I read this paragraph at the begining of a song called "Happy Nation' by Ace of Base. I don't know if you have heard it; I don't even know if this is latin, but I really would like to translate it into either English or Spanish thanks. 

Laudate omnes gentes laudate
Magnificat en secula
Et anima mea laudate
Magnificat en secuala

" the more I grow the less I know"


----------



## Flaminius

I am not familiar with the group nor the song but the lyric consists of famous pieces from Catholic liturgy.  I have corrected several typos below.



> Laudate omnes gentes laudate
> Magnificat in secula
> Et anima mea laudate
> Magnificat in secula



Praise all nations, praise [God]
Greatly praise [God] forever
My sould / praise
Greatly praise


----------



## morning angel

Hello,

Thanks for your translation; it sound perfect for me. Now it makes sence.


----------



## brian

Flaminius said:


> I am not familiar with the group nor the song but the lyric consists of famous pieces from Catholic liturgy.  I have corrected several typos below.
> 
> 
> 
> 
> Laudate omnes gentes laudate
> Magnificat*e* in s(a)ecula
> Et anima*m* mea*m* laudate
> Magnificat*e* in s(a)ecula
> 
> 
> 
> Praise all nations, praise [God]
> Greatly praise [God] forever
> My soul*d* / praise
> Greatly praise
Click to expand...


Hi Flaminius, I've added a couple small additional corrections to your corrections.  "Laudate" and "magnificate" are both 2nd personal plural, and "laudare" should simply take the accusative (if there is no preposition around). Also, in the English translation, I'd put a comma after "Praise" so that it is clear that "all nations" is in direct address and is _not_ the direct object of "praise." My translation (a bit more literal):

_Praise, all nations, praise!
Glorify throughout the ages
(And) praise my spirit!
Glorify throughout the ages_

Obviously I agree that "me" or "God" is understood after "praise" and "glorify."


----------



## GreenWhiteBlue

brian8733 said:


> Hi Flaminius, I've added a couple small additional corrections to your corrections.
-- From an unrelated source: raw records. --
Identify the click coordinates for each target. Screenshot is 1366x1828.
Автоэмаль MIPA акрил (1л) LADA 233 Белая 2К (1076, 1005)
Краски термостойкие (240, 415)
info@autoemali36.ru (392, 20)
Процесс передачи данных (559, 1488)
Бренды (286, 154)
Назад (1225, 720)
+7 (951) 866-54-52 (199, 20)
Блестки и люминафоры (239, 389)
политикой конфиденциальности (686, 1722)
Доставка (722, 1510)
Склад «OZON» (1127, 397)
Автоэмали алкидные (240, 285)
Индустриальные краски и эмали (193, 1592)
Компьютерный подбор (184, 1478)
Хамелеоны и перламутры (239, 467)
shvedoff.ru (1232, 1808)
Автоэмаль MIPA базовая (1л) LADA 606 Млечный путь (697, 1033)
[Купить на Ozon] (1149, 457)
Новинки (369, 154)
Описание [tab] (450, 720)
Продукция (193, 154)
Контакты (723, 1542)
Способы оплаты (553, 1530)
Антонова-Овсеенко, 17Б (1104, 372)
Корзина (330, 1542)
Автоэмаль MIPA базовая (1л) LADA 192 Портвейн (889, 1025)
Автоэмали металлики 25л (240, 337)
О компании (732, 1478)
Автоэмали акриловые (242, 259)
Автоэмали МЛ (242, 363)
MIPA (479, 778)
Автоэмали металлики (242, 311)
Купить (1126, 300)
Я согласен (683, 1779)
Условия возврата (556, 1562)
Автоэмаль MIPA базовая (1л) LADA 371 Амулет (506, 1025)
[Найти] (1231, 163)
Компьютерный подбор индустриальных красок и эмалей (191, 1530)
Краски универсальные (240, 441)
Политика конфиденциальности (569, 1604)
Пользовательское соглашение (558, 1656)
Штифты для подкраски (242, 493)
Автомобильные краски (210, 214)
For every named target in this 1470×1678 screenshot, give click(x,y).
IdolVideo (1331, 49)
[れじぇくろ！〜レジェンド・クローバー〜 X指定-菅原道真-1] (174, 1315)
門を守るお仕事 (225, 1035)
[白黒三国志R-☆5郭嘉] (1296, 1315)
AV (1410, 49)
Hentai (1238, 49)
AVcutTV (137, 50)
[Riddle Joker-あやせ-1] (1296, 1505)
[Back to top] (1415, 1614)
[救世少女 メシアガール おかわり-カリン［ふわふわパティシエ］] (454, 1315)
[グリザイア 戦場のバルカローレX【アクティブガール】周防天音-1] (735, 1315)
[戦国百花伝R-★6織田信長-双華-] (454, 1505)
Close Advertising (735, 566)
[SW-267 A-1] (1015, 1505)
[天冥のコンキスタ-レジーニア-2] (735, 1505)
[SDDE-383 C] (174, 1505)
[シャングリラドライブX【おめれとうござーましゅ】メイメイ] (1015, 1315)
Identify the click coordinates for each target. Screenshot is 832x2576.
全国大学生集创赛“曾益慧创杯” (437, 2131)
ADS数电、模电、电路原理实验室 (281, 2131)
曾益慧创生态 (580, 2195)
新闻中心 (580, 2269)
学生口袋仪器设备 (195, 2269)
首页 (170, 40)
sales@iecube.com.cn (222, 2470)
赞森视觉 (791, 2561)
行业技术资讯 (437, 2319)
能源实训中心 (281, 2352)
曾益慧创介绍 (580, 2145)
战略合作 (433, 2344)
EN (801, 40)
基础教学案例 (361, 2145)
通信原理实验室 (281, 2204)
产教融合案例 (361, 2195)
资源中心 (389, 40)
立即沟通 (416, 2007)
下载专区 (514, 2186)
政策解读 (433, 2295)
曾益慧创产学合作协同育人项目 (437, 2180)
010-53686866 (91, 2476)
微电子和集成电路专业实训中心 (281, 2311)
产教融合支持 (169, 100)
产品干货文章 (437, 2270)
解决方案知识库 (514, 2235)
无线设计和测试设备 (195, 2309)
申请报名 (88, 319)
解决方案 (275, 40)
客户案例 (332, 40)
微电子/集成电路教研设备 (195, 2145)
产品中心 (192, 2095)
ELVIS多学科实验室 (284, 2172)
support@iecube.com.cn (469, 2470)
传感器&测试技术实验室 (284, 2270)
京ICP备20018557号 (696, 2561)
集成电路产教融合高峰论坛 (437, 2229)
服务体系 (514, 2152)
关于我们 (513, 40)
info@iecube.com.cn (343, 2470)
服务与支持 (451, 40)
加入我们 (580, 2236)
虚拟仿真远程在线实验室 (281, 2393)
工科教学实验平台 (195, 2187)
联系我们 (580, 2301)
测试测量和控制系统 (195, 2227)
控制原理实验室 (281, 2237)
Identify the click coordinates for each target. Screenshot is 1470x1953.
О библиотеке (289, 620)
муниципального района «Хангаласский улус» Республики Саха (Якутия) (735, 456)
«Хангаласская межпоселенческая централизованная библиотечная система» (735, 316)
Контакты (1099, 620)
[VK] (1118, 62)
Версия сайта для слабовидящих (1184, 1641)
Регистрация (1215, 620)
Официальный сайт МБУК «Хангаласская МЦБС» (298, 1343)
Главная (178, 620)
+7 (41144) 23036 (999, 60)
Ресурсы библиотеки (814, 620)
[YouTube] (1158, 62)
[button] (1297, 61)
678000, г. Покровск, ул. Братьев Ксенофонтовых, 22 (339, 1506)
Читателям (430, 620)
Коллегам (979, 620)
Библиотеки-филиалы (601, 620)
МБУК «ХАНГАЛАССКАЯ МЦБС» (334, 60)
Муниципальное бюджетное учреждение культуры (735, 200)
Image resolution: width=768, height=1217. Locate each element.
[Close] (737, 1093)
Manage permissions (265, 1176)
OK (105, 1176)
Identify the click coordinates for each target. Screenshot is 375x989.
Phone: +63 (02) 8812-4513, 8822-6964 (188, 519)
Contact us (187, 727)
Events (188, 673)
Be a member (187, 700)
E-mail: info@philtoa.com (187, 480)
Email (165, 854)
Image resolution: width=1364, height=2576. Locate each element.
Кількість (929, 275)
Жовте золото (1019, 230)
Unfortunately, your corrrections are errors.

The "magnificat" (not _magnificate_) and the "anima mea" (not _animam meam_), come, of course, from Mary's canticle known as the "Magnificat".  The Vulgate renders Luke 1:46 as _magnificat anima mea Dominum_, which is traditionally translated as "my soul magnifies the Lord".  Since "soul" is the subject, the nominative _anima_ is correct, and since we have an indicative singular third person form of _magnificare_, and not an imperative, it should be _magnificat_.

The _laudate_ comes from a different Biblical verse, namely, the opening of Psalm 116: _Laudate Dominum omnes gentes._


----------



## morning angel

Wow, it is amaizing how you guys know so much about latin
thanks a lot.


----------



## brian

GreenWhiteBlue said:


> Unfortunately, your corrrections are errors.
> 
> The "magnificat" (not _magnificate_) and the "anima mea" (not _animam meam_), come, of course, from Mary's canticle known as the "Magnificat".  The Vulgate renders Luke 1:46 as _magnificat anima mea Dominum_, which is traditionally translated as "my soul magnifies the Lord".  Since "soul" is the subject, the nominative _anima_ is correct, and since we have an indicative singular third person form of _magnificare_, and not an imperative, it should be _magnificat_.
> 
> The _laudate_ comes from a different Biblical verse, namely, the opening of Psalm 116: _Laudate Dominum omnes gentes._



Interesting. But now I am curious. I perfectly understand why "_magnificat anima mea Dominum_" is correct, but here we have no direct object (not that big of a deal since you can infer "Dominum") but also an "et" and a "laudate" thrown in there. How would you translate it?



> Laudate omnes gentes laudate
> Magnificat in secula
> Et anima mea laudate
> Magnificat in secula



_Praise, all nations, praise!
And(even?) through the ages
does my soul glorify, praise!
It (my soul) glorifies through the ages_

I guess it just seems like a stretch to me. But then again, I also didn't know these underlying references..


----------